The TechCrunch Top 3

  • More layoffs: Dropbox CEO Drew Houston announced today that the company will lay off 500 employees, or 16% of its workforce. Ingrid Houston said the cuts are due to slowing growth and “the age of AI.”
  • Prepare the popcorn: Warner Bros. has partnered with Viacom18 to bring ‘Succession’ and other HBO content to India. Manish themes.
  • Legacy learns to embrace AI: Jagmeet takes a deep dive into how legacy financial software giant Intuit decided to turn off the welcome mat for artificial intelligence rather than close the door and turn the bolt.

Startups and VCs

Posh is a ticketing and management platform for all users to organize events big or small, whether you’re an event organizer, promoter or just want to charge your friends a cover to drink all the alcohol dear to your birthday party. Lauren reports that Posh announced its public launch today after being in beta since October 2020. Alongside the launch, the company also announced its $5 million seed round.

The concept of SaaS as a business model changed the technology game as it moved users away from purchasing software and paying for service availability based on time-based subscriptions, typically with monthly or annual pricing . Ingrid reports Today, a London startup called M3ter that’s building tools to take the next step in this evolution—more granular usage-based pricing—announces funding based on strong demand. The company has raised $14 million.

Month? OK, well, here’s another handful for you:

Capital efficiency is the new VC filter for startups

analog clock and ball of US paper currency equally balanced on rocker weight scale

Image credits: PM images (opens in a new window) / Getty Images

For some B2B SaaS startups, focusing solely on the LTV:CAC ratio is a good way to obscure poor customer metrics. Dividing customer lifetime value by customer acquisition cost can provide useful information, but only if you have accurate retention data, and lots of it.

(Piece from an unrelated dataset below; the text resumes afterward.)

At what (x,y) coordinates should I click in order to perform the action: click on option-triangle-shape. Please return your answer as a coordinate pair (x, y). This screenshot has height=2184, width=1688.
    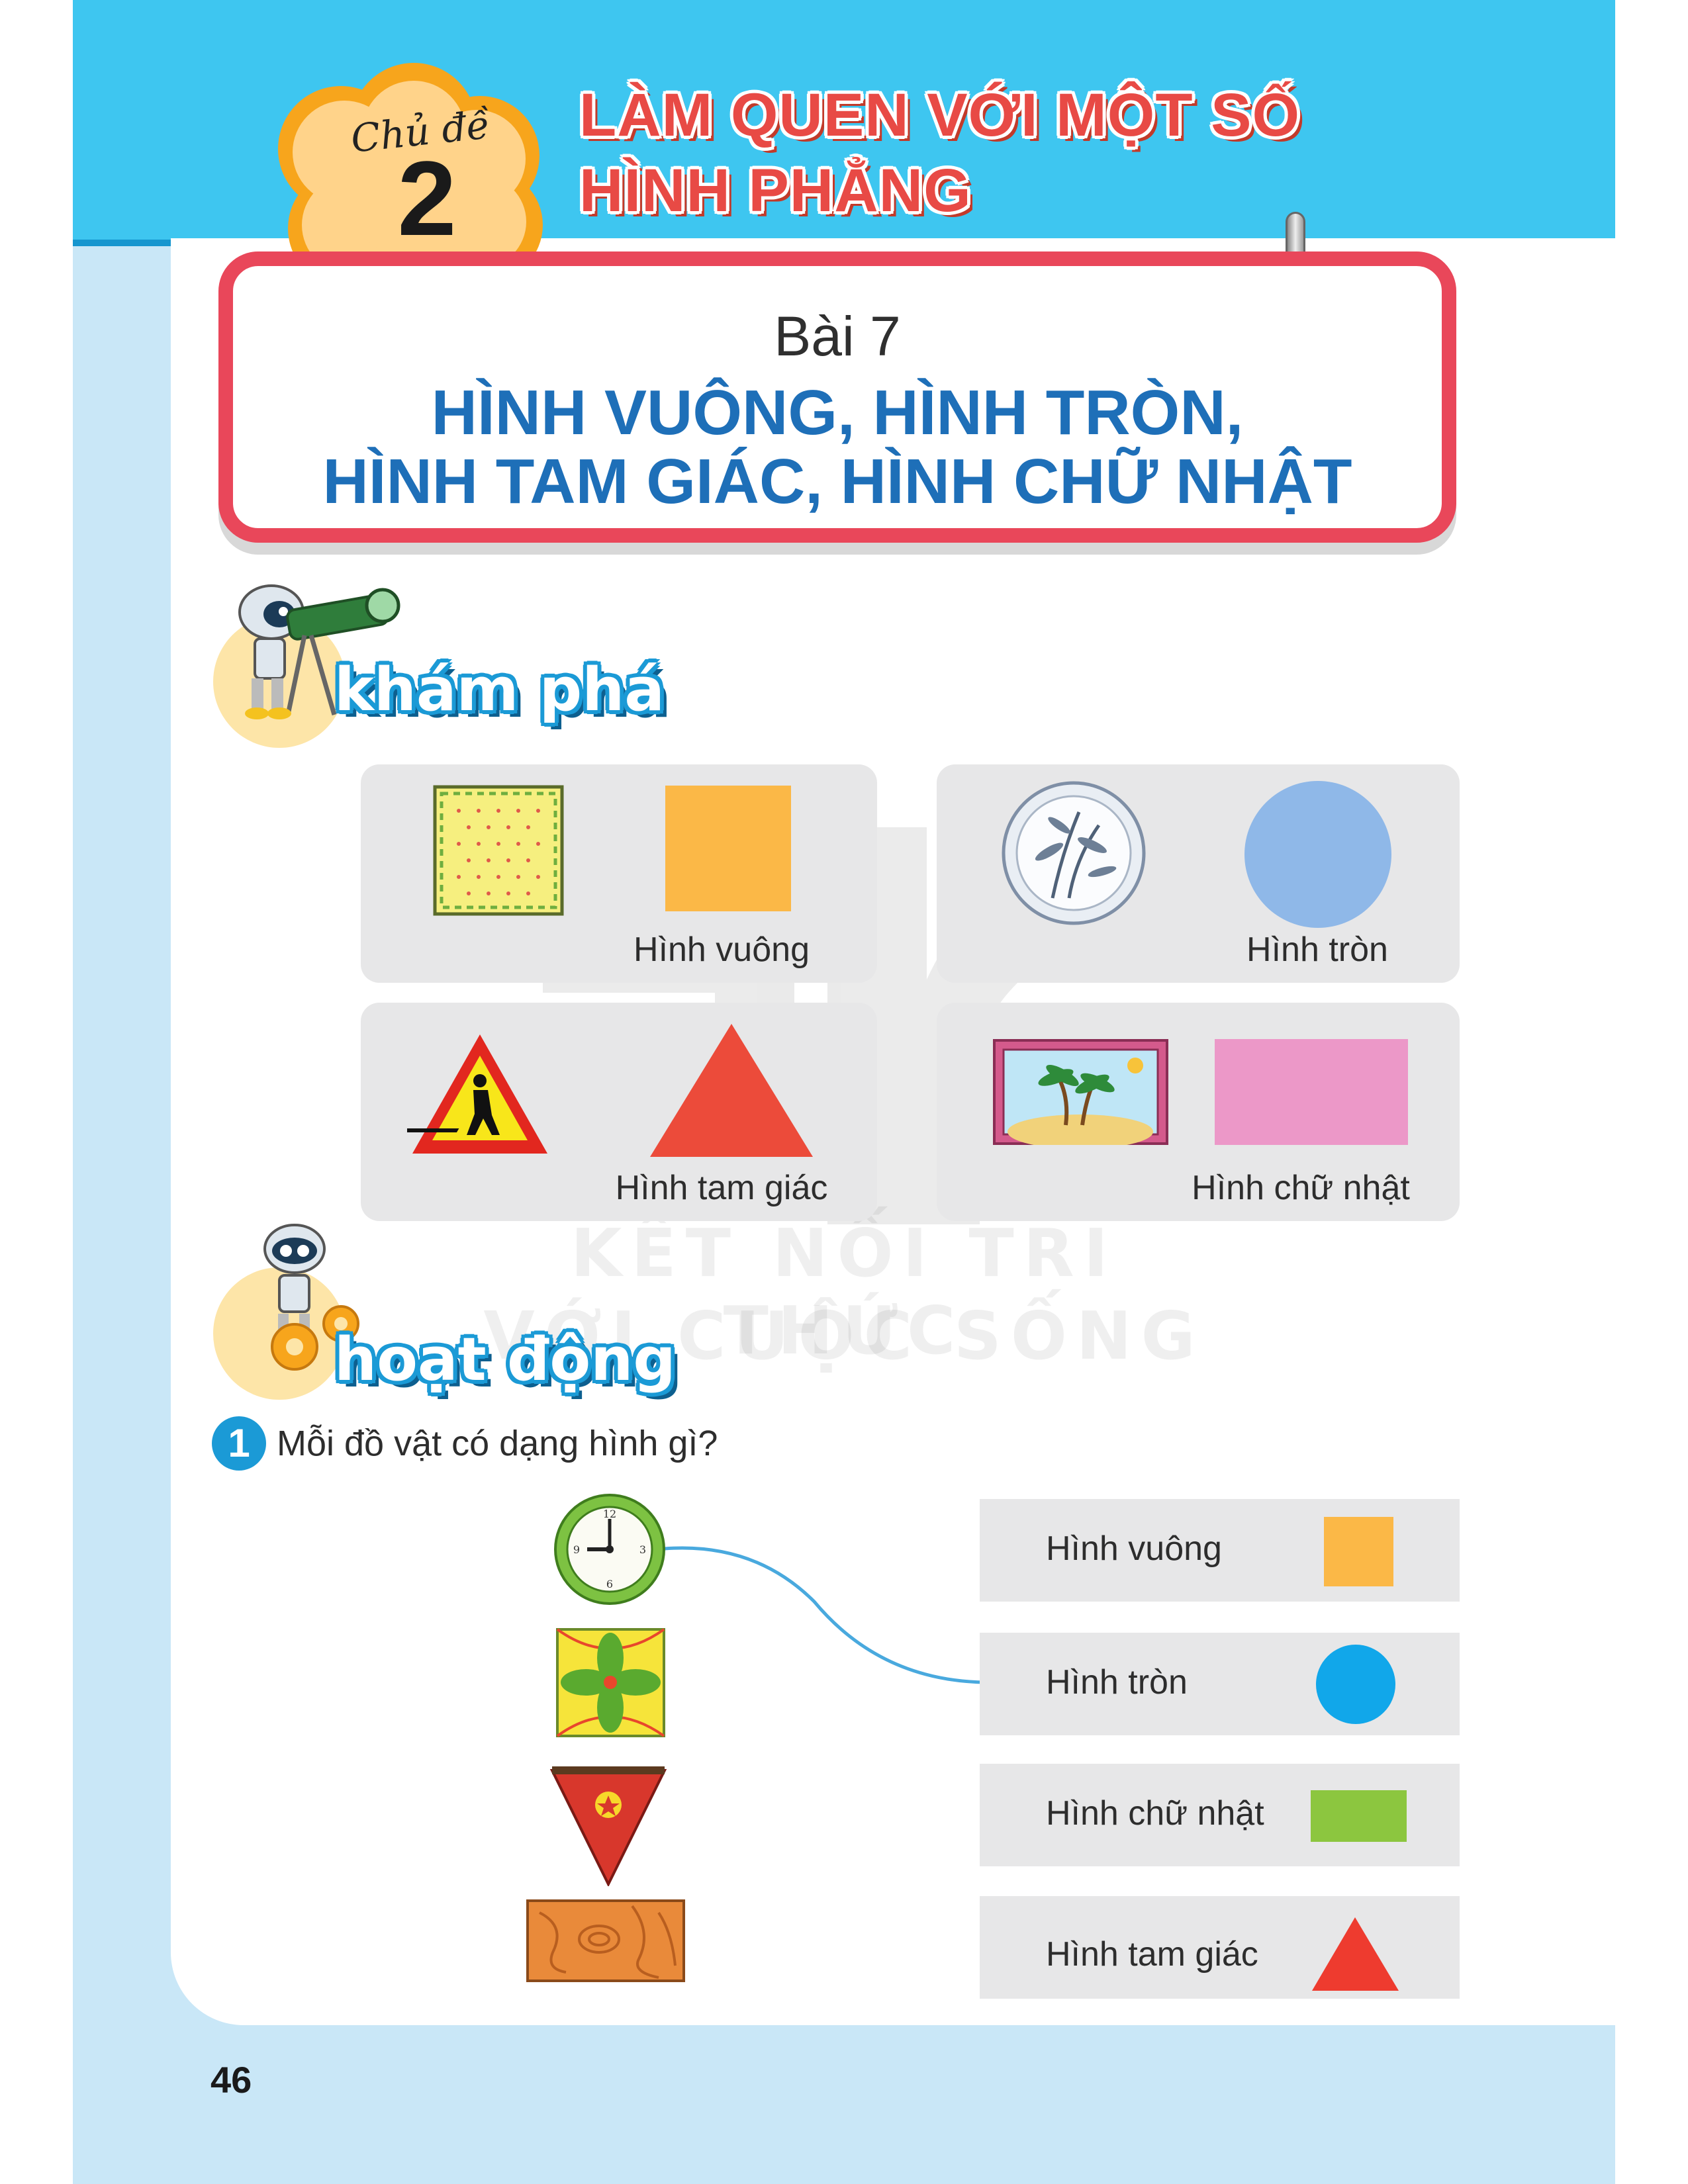
    Looking at the image, I should click on (1356, 1954).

“Today, investors approach other efficiency metrics that paint a more reliable and complete picture of startup capital efficiency, and so should you,” says Igor Shaverskyi, a partner at the venture capital firm Waveup.

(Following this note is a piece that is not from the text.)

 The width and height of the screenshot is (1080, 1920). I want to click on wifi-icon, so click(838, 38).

In this TC+ column, he provides a formula and benchmarks for calculating CAC recovery, which reveals to founders (and potential investors) “how long it will take to pay off customer acquisition costs.”

Three more from the TC+ team:

TechCrunch+ is our membership program that helps startup founders and teams get ahead. You can register here. Use code “DC” to get 15% off an annual subscription!

Big Tech Inc.

Let’s talk about Meta today, shall we? Yesterday, the company reported that its earnings beat revenue expectations, as reported Amanda. But that’s not all: our colleagues picked up some details, including that the company said 10% of its global ad revenue was at risk from the European Union data flow order. Natasha L has more on that. Also, time spent on Instagram grew by 24%, thanks to TikTok-style AI Reel recommendations, reports darrell.

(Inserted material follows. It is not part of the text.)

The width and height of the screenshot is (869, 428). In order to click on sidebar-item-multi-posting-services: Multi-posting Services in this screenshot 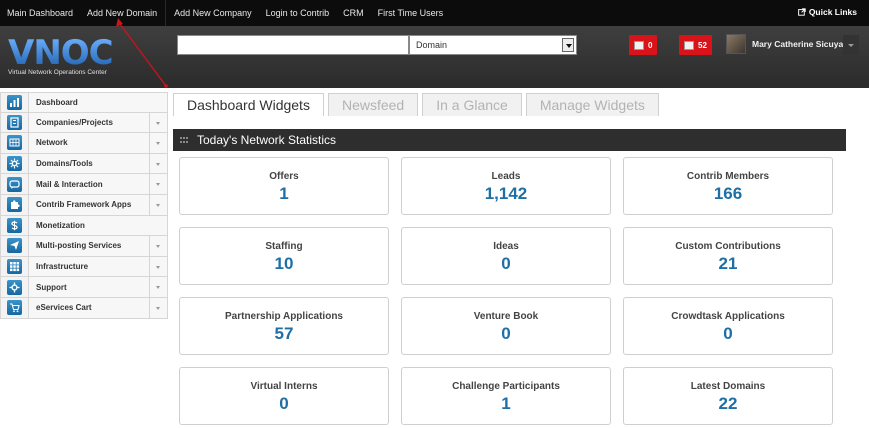, I will do `click(84, 246)`.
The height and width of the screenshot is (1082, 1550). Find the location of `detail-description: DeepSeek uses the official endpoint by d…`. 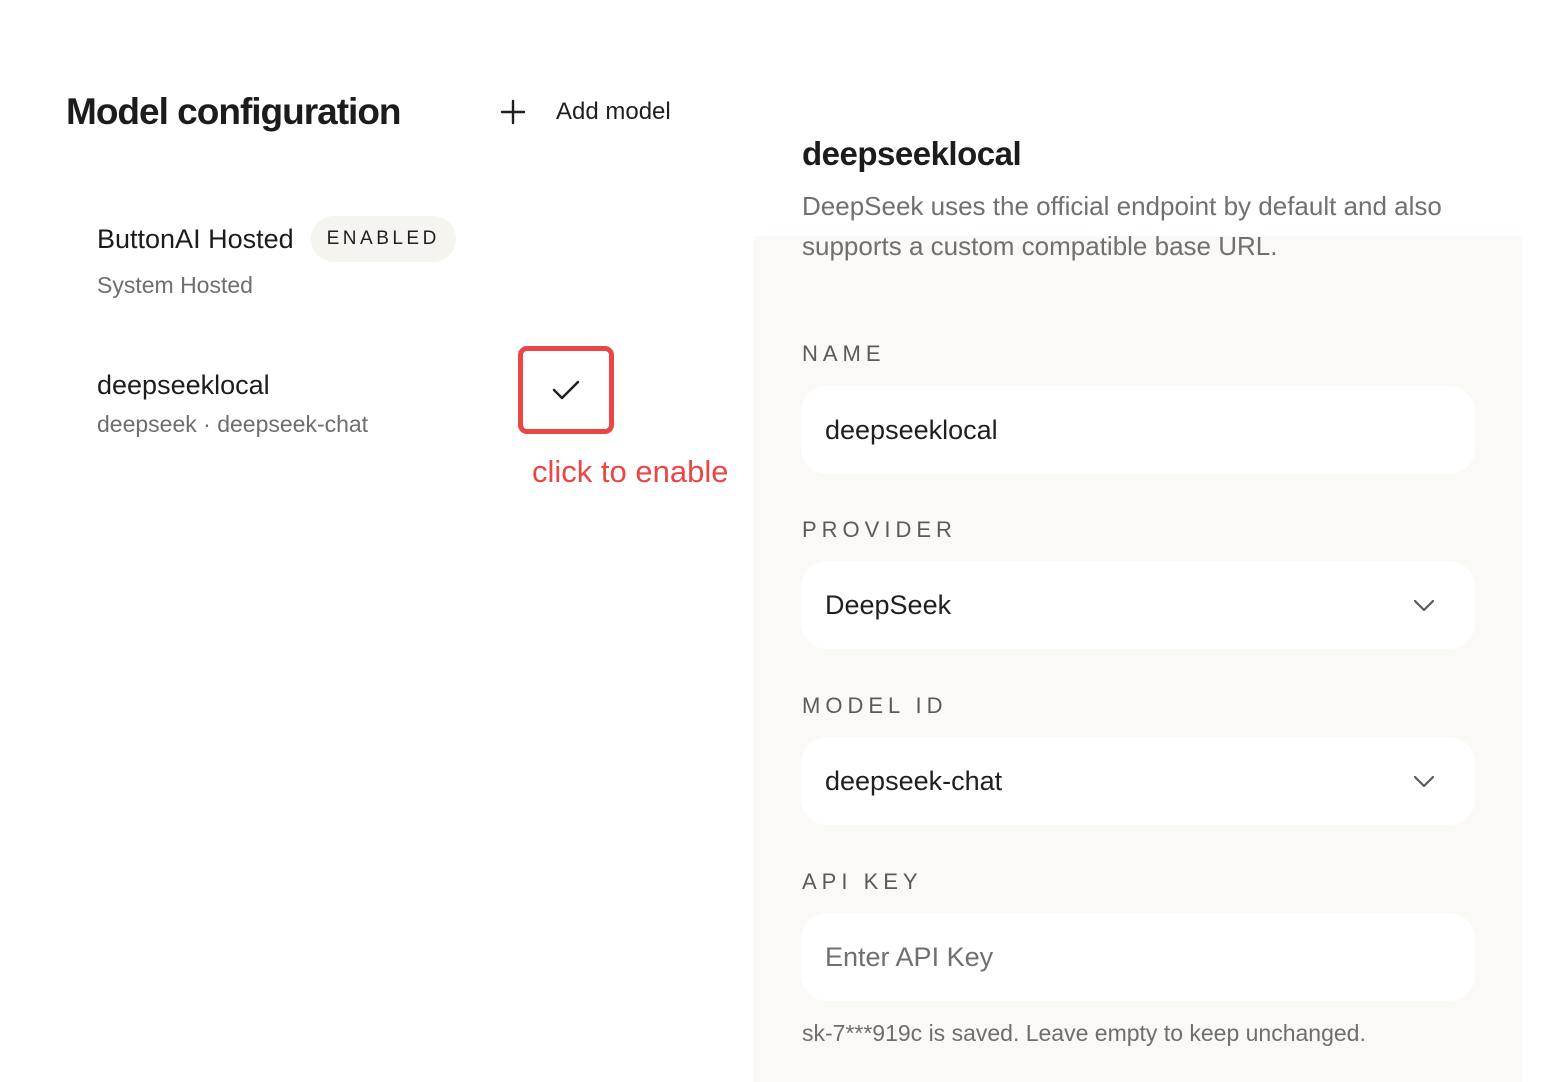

Meanwhile, Meta also won in court, with an appeals court ruling in favor of the tech giant in an antitrust case brought by state attorneys general. sarah writes that “the States alleged that Meta had illegally maintained monopoly power in the social media market through its acquisitions of the photo-sharing app Instagram in 2012 and WhatsApp in 2014, and that it obtained more power through data policies that hurt app developers.”

Now you have five more:

Source link
Dropbox, a cloud storage giant that has been a leader in the digital space for more than a decade, is leaving 500 of its employees without work. Citing slow growth and a desire to “position ourselves at the forefront of the AI era,” the company’s CEO announced the layoffs this week. The job cuts will primarily come from the sales, operations and customer success teams.

Ikaroa, a full stack tech company, understands the value of constantly looking ahead to make sure companies remain competitive in today’s ever-changing marketplace. We believe that making the tough decisions today can help set up better success in the future, and as such, we can sympathize with Dropbox’s difficult present-day situation. While it’s always a sad day to see employees lose their jobs, we recognize that for some companies, taking home a smaller paycheck today might result in greater opportunities tomorrow—something we help our clients make happen on a daily basis.